PITB uses TMC5160 drivers, comment out or remove any other [tmcXXXX stepper_x] or [tmcXXXX stepper_y] sections. Configure run_current and hold_current to meet your needs

[tmc5160 stepper_x]
spi_bus = spi0a
cs_pin = pitb:MOT1_CS
diag0_pin = ^!pitb:ENDSTOP_X
run_current = 1
hold_current = 1
sense_resistor = 0.075
driver_sgt = 1

[tmc5160 stepper_y]
spi_bus = spi0a
cs_pin = pitb:MOT2_CS
diag0_pin = ^!pitb:ENDSTOP_Y
run_current = 1
hold_current = 1
sense_resistor = 0.075
driver_sgt = 1

The RP2040 on PITB has a builtin temperature sensor.
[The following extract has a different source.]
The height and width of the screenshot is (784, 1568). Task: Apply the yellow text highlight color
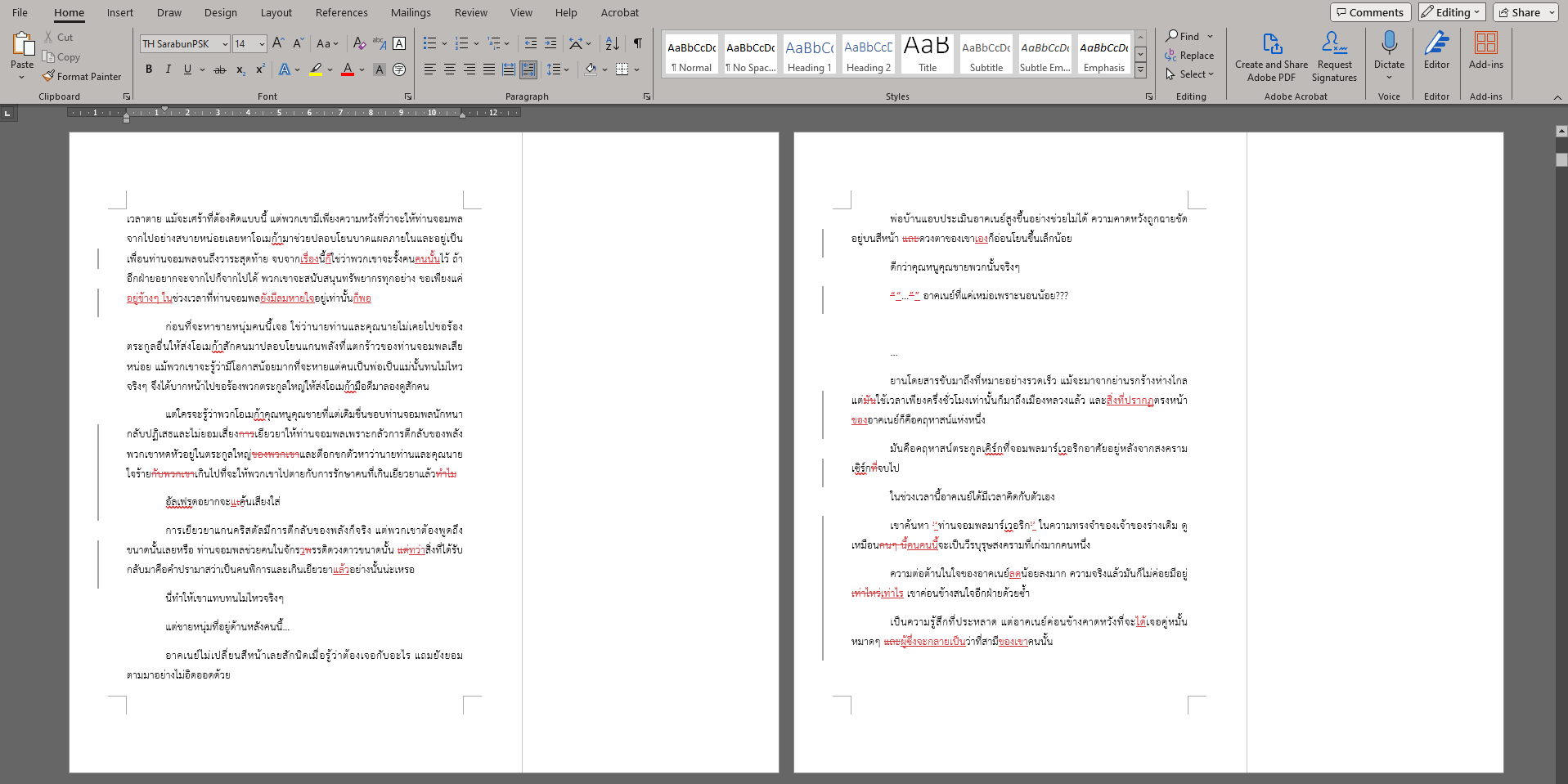(x=316, y=69)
This is only useful for seeing if the MCU is getting too hot, it will not give you any idea of chamber temperature

[temperature_sensor pitb_mcu]
sensor_type = temperature_mcu
sensor_mcu = pitb

The Thermistor port on PITB can be used for chamber temperature, the printed mount includes a slot to hold a standard hotend thermistor

### Connect a spare thermistor to T0 for accurate chamber readings
[temperature_sensor chamber]
sensor_pin: pitb:THERM0
pullup_resistor: 4700
# sensor_type: ATC Semitec 104GT-2
# sensor_type: PT1000

PITB has two fan headers, which you can use to cool board and stepper drivers, your steppers, or anything else you may want to be blowing air for. Both 5V and 24V fans are usable, by moving the FAN0 and FAN1 power jumper

[fan pitb_fan_0]
pin: pitb:FAN0
max_power: 1.0

[fan pitb_fan_1]
pin: pitb:FAN1
max_power: 1.0

PITB has a connector for running Neopixel LEDs, such as the Adafruit 16 NeoPixel Ring

[neopixel pitb]
pin: pitb:RGB
chain_count: 16
color_order: GRB
initial_RED: 0.3
initial_GREEN: 0.3
initial_BLUE: 0.3

As well, an I2C header is available. This can be used to drive SSD1306 displays, such as this 2.42" 128X64 OLED Module

[display]
lcd_type: ssd1306
i2c_mcu: pitb
i2c_bus: i2c0e